Sound Advice Note 12


Symphony orchestras, chamber orchestras, bands and other ensembles

This is the full text of the Sound Advice Working Group specific recommendations on symphony orchestras, chamber orchestras, bands and other ensembles


12.1 Most orchestras will require control measures as most musical instruments have the potential to produce hazardous noise levels. Representative noise levels can be found in the table below. A noise risk assessment flowchart for a typical orchestra is shown at the end this advice note. Additional guidance can be found in Sound Advice Note 13 'Orchestra pits' and Sound Advice Note 14 ''Stage bands''.

Representative noise levels

Single musicians
Violin/viola (near left ear) 85 - 105 116
Violin/viola 80 - 90 * 104
Cello 80 - 104 * 112
Acoustic bass 70 - 94 * 98
Clarinet 68 - 82 * 112
Oboe 74 - 102 * 116
Saxophone 75 - 110 * 113
Flute 92 - 105 * 109
Flute (near right ear) 98 - 114 118
Piccolo 96 - 112 * 120
Piccolo (near right ear) 102 - 118* 126
French horn 92 - 104 * 107
Trombone 90 - 106 * 109
Trumpet 88 - 108 * 113
Harp 90 111
Timpani and bass drum 74 - 94 * 106
Percussion (high-hat near left ear) 68 - 94 125
Percussion 90 - 105 123-134
Singer 70 - 85 * 94
Soprano 105 - 110 118
Choir 86 No data
Normal piano practice 60 - 90 * 105
Loud piano 70 - 105 * 110
Keyboards (electric) 60 - 110 * 118
Several musicians
Chamber music (classical) 70 - 92 * 99
Symphonic music 86 - 102 * 120 - 137
* at 3 m
Note: These representative noise levels are collated from a range of sources. They give an indication of the variety of noise levels and noise peaks that musicians and other workers can receive from the instruments concerned. This information can be helpful with estimating noise exposure and in identifying potential noise 'hot spots'. However, as shown, many of the instruments can exhibit a range of noise levels depending on how loudly they are played, for how long and under what circumstances (eg repertoire, venue, number of instruments concerned). Do not only use this information for a risk assessment but look at Sound Advice Note 3 'Noise risk assessment and planning'and the relevant sector guide(s).

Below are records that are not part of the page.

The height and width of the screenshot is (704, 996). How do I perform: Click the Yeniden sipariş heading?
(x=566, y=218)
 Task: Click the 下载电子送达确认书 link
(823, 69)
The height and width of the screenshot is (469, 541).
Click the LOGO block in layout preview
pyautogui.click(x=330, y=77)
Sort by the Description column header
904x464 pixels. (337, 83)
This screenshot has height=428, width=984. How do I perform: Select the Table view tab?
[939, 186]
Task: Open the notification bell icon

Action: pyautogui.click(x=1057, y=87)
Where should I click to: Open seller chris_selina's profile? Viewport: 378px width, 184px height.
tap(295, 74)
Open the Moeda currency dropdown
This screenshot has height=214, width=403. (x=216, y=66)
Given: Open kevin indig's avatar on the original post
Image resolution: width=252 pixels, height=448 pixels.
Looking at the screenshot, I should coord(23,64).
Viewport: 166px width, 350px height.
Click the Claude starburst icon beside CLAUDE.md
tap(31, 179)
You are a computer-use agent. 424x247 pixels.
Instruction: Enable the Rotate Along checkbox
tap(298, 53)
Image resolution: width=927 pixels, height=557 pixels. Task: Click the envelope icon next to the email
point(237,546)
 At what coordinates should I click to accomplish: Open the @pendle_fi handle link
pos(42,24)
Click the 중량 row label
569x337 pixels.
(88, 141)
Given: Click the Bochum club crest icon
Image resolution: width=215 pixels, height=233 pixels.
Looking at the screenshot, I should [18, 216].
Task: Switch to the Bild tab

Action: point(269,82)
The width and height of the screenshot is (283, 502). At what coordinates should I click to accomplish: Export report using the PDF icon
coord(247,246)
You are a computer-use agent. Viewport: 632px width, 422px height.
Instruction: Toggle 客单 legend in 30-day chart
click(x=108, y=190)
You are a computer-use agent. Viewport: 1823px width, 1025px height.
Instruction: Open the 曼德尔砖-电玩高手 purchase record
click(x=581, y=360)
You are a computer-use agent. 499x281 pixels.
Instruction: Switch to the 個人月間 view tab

12.2 By carrying out a noise risk assessment based on noise measurements or other available information, the extent of the problem can be established and will allow the development of a plan for controlling the noise exposure.

12.3Excitement in musical performance is not achieved by volume alone. Constant loud volume may become monotonous and is potentially damaging to both performer and listener. Drama is created by dynamic contrast, which can be achieved with a reduction in general volume levels that would not be noticed by the audience. This represents a culture change and may require greater effort to achieve the softer levels needed to maintain the range of dynamic contrast.

12.4The table below aims to demonstrate how long it would take for a symphony orchestra player or singer to be exposed to the upper exposure action value of 85 dB if playing a typical repertoire, for example by composers such as Haydn, Schubert or Vaughan Williams.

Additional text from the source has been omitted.